第113話 伝説的言い伝え
「まぁ一緒に回るかどうかは後で決めるとして」
「後でって……文化祭明日ですよ?」と言おうか迷ったがすんでのところで俺の口を止めることに成功する。どうせここで俺が何かを言えば「誰のせいだと思ってるの?」とかなんとか言われる可能性がある。俺は空気を読める男、ここで急ブレーキを踏むことなど造作もないのだ。
「二人はキャンプファイヤーの事聞いた?」
「ああ、部活の奴がなんか言ってたな」
「何それ知らないんだけど」
聞き馴染みのない言葉に俺は首を傾げる。俺一人だけハブられている感じがして悲しくなったのはここだけのお話。
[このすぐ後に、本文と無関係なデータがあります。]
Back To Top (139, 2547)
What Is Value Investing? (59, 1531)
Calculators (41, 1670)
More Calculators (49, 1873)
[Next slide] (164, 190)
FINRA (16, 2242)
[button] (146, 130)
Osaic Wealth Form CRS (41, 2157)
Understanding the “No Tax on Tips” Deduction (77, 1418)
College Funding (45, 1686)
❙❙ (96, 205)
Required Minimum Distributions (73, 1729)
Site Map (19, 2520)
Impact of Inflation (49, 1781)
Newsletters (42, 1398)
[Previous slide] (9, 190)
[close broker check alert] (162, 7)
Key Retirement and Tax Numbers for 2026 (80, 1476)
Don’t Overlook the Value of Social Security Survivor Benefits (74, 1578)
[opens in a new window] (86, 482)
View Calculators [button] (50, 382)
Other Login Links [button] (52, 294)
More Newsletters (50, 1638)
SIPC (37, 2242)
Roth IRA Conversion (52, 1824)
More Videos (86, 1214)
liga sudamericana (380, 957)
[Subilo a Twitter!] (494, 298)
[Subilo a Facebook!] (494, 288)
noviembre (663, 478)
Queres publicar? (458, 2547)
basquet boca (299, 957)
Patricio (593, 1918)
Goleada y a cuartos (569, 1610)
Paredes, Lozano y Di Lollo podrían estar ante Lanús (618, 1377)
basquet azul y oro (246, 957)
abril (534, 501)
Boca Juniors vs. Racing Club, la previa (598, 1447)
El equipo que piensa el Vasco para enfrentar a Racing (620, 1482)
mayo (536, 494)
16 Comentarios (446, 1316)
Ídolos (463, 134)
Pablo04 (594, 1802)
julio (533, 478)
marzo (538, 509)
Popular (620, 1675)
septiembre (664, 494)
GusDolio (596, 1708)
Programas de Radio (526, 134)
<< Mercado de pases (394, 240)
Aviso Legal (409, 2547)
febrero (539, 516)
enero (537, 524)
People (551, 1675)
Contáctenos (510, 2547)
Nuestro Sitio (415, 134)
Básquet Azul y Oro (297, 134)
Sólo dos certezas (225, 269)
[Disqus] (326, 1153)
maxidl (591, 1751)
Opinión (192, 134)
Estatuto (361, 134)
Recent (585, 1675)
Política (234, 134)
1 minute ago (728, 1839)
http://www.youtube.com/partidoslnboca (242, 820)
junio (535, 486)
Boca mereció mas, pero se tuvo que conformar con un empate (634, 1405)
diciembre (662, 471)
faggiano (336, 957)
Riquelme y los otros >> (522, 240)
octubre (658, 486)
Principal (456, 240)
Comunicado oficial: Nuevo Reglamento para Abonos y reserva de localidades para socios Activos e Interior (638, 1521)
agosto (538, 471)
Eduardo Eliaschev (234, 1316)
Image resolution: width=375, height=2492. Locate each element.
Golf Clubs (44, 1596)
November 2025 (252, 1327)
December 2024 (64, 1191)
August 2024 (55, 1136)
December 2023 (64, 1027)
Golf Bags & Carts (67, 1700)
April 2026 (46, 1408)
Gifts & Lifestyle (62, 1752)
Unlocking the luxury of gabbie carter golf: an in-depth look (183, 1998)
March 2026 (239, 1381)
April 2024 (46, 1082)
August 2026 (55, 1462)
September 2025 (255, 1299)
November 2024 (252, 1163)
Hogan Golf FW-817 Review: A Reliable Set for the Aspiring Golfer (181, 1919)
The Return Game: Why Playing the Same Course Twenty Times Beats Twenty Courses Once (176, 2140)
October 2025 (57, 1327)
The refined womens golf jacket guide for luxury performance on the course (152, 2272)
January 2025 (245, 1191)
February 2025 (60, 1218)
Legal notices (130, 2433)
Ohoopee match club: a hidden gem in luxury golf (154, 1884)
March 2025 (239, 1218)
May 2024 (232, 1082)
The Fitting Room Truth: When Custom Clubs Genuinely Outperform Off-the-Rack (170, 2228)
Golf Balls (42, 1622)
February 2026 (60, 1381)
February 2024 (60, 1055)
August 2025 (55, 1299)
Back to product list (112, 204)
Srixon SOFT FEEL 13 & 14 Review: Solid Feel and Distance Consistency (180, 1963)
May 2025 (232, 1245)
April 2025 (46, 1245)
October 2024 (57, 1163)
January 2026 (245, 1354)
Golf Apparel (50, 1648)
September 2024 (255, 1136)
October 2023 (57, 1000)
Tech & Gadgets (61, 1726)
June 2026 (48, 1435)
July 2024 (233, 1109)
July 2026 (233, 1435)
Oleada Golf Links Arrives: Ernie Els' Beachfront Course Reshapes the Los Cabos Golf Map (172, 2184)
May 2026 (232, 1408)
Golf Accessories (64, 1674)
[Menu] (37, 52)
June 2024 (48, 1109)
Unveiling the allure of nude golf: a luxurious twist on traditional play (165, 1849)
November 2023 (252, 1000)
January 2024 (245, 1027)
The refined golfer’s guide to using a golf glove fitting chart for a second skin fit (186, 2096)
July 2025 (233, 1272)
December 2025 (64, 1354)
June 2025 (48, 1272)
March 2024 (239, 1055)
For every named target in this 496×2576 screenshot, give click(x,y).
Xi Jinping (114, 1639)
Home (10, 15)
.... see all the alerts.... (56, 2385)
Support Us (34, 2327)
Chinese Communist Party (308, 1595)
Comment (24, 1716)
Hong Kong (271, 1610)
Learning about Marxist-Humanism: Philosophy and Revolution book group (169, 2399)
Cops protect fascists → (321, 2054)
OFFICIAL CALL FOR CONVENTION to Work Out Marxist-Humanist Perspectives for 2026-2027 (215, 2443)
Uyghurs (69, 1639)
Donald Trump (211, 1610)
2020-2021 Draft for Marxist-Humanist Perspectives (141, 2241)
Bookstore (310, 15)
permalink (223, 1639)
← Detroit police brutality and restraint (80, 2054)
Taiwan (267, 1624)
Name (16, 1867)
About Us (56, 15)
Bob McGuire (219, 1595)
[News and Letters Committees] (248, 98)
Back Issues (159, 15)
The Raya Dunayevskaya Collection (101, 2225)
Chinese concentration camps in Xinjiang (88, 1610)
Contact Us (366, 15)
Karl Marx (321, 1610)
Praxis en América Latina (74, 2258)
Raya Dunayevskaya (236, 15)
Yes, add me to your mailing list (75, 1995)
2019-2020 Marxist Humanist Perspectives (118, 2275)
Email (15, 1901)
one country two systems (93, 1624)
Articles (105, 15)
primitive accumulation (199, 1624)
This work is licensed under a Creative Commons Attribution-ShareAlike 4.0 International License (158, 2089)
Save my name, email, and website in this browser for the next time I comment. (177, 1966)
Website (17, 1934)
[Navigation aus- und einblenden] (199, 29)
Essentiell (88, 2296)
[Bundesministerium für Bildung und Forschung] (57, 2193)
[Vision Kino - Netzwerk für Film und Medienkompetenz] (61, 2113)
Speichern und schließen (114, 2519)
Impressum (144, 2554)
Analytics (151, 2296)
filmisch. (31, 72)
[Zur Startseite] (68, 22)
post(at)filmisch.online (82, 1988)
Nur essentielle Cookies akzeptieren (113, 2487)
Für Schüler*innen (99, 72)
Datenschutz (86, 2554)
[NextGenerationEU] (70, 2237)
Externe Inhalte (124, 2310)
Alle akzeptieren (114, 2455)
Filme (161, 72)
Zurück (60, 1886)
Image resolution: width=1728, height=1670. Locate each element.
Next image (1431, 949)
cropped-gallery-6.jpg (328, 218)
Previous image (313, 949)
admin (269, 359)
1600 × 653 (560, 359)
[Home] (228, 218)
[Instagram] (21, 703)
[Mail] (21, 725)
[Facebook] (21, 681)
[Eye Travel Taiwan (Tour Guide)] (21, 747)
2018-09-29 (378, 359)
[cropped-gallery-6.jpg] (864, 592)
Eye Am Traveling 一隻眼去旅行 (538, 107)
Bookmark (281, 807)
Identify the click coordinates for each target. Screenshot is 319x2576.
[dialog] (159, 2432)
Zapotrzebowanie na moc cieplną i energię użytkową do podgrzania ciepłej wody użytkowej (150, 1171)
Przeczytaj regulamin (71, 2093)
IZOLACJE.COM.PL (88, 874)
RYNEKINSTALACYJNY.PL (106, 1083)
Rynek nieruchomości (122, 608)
「昔はこの学校文化祭最終日にキャンプファイヤーの周りでフォークダンスを踊ってたらしいの。ここ最近は色々な理由でやってなかったんだけど今年の生徒会が頑張ったみたいで、今年からキャンプファイヤー復活するんだって」
「ほへ~」
文化祭最終日、いわゆる後夜祭という奴だろう。楽しかった文化祭を締めるのにはうってつけのイベントなのは明白だ。生徒会……蓮先輩が色々と計画したのだろう。流石蓮先輩、仕事のできる人だ。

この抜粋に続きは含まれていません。